EXERCISE: Print, from the listing below, the lines starting at the line containing "Task: Switch to" and ending at the line containing "1456x819 pixels.", exactly as they stand, and print nothing else.

INPUT FOR THIS TASK:

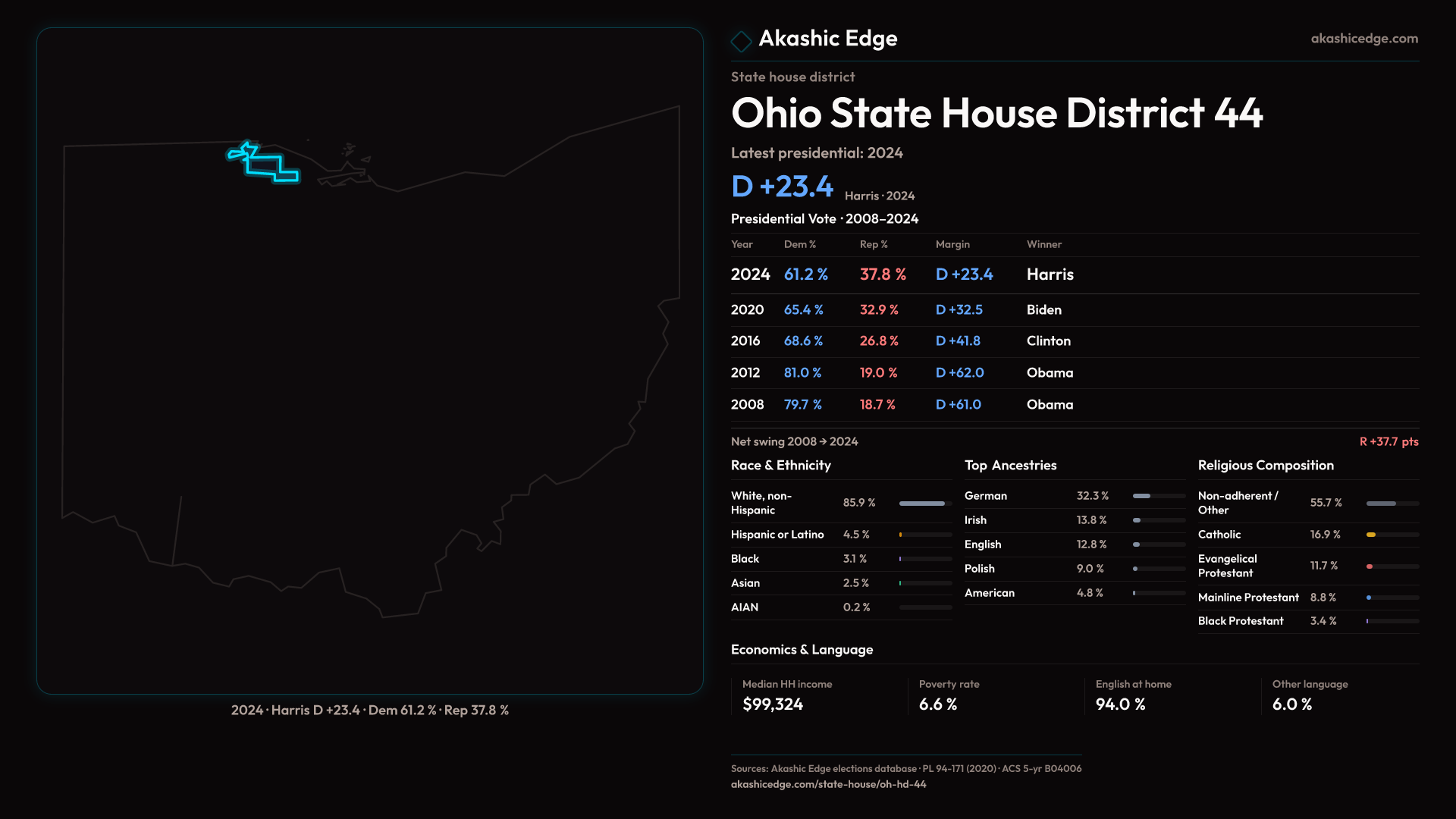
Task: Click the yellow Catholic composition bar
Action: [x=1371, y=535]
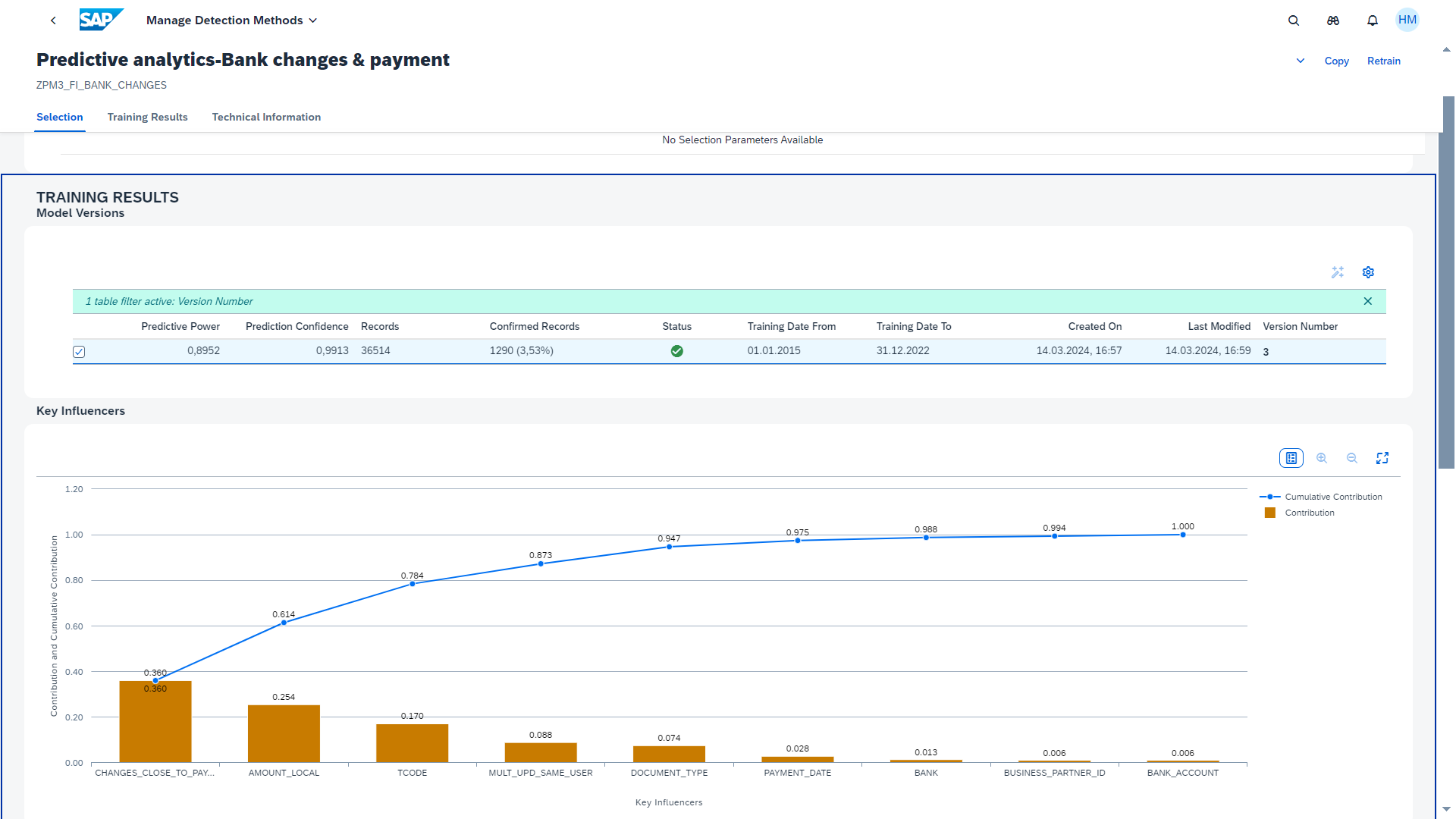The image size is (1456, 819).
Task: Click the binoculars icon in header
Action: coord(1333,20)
---
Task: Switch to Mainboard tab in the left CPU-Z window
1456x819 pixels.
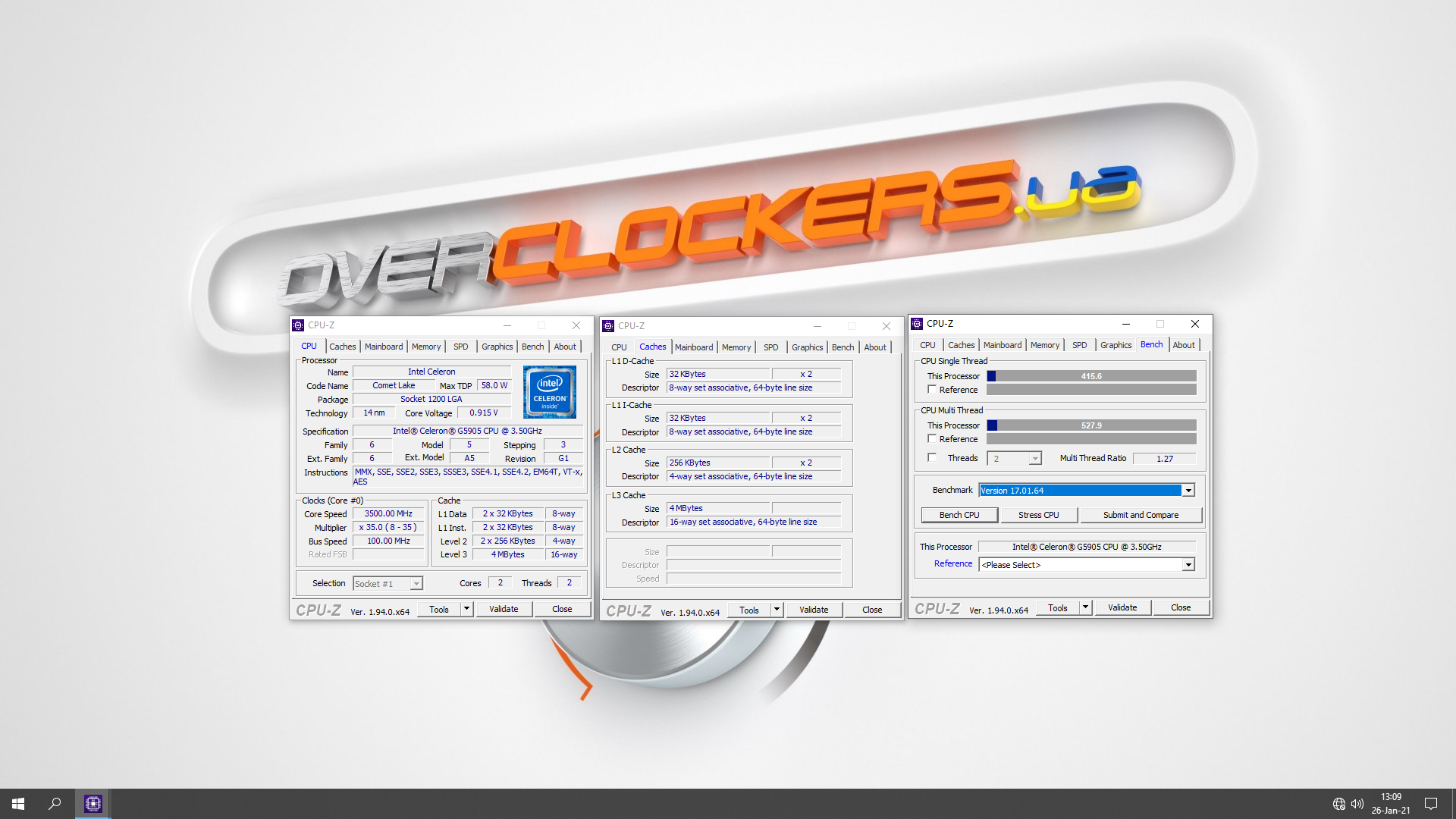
...
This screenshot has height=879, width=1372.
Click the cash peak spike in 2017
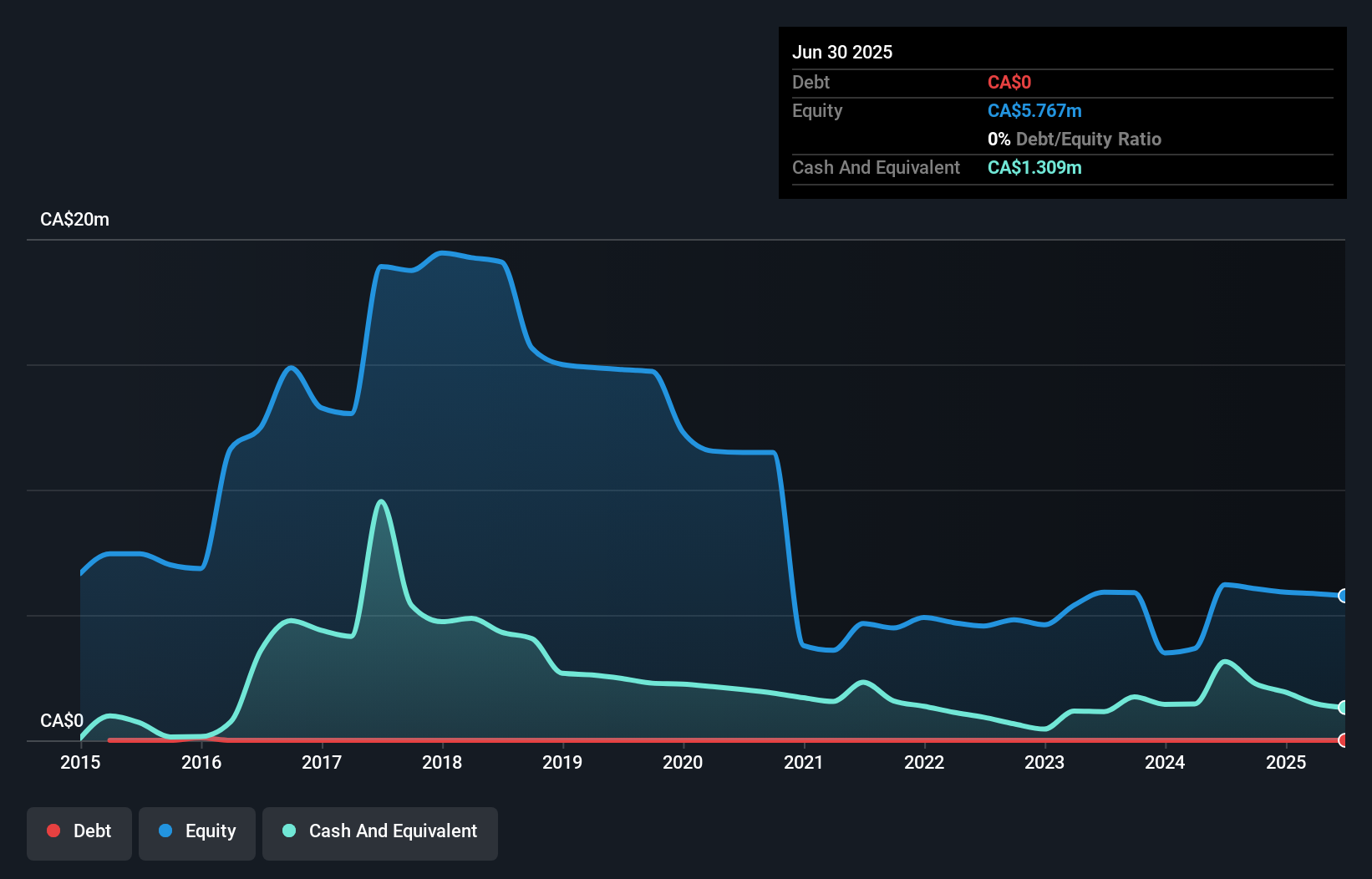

SOLUTION TO THIS TASK:
Task: Switch to Mainboard tab in the left CPU-Z window
1456x819 pixels.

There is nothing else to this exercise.